Vector sequences were removed with cross_match, a component of the Phrap software package  and low-quality bases, i.e. those with a PHRED  quality score of Q>=15, were converted to “N”s using JAZZ, the JGI's in-house genome sequence assembly algorithm.
We mapped reads back to reference genomes by means of BLAST search . A BLAST database containing the nucleotide sequence of each of the ten genomes (chromosomes and plasmids) was constructed. Reads were searched against that BLAST database, and low-scoring hits (e-value>0.0001) were discarded except for the pyrosequencing-generated reads, for which a threshold of 0.01 was used. Reads not passing BLAST's low complexity filter were considered to have failed QC, this happened frequently for reads containing a large number of <Q15 bases replaced with N. Some reads contained a high fraction of N bases but still passed the low complexity filter, such reads frequently had no significant hit to the 10 reference organisms. Reads with hits were assigned to the genome corresponding to their top BLAST hit only if the top hit had sequence identity >95% and the next highest hit to a different organism had a bit score at least 20 points lower. Such reads are considered “mapped.” In order to investigate possible contamination in sequence libraries, reads without hits were searched against the NCBI non-redundant amino acid database in parallel using mpiBLAST .

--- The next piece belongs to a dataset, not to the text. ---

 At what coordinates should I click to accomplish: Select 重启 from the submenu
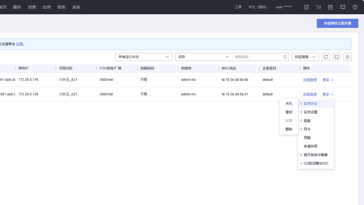[289, 112]
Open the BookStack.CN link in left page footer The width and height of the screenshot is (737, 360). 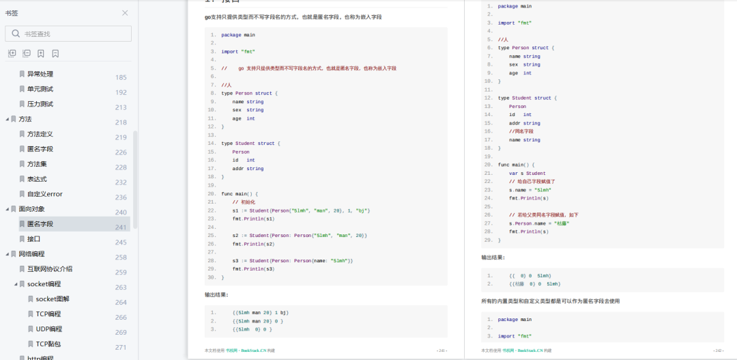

We thank David Mills, Mitchell Singer, and Alison Berry for supplying cultures for the lactic acid bacteria, Myxococcus xanthus, and Acidothermus cellulolyticus, respectively. We thank Morgan G. I. Langille for comments on a draft of this manuscript. Sequencing was performed at the DOE Joint Genome Institute in Walnut Creek, CA.
Competing Interests: Jonathan Eisen is an associate with PLoS as Editor-in-Chief of PLoS Biology.
Funding: This project was funded primarily by Laboratory Directed Research and Development Program funds from the Lawrence Berkeley National Laboratory. The work was conducted in part at the U.S. Department of Energy Joint Genome Institute which is supported by the Office of Science of the U.S. Department of Energy under Contract No. DE-AC02-05CH11231. A. Darling was supported by NSF fellowship DBI-0630765. The funders had no role in study design, data collection and analysis, decision to publish, or preparation of the manuscript.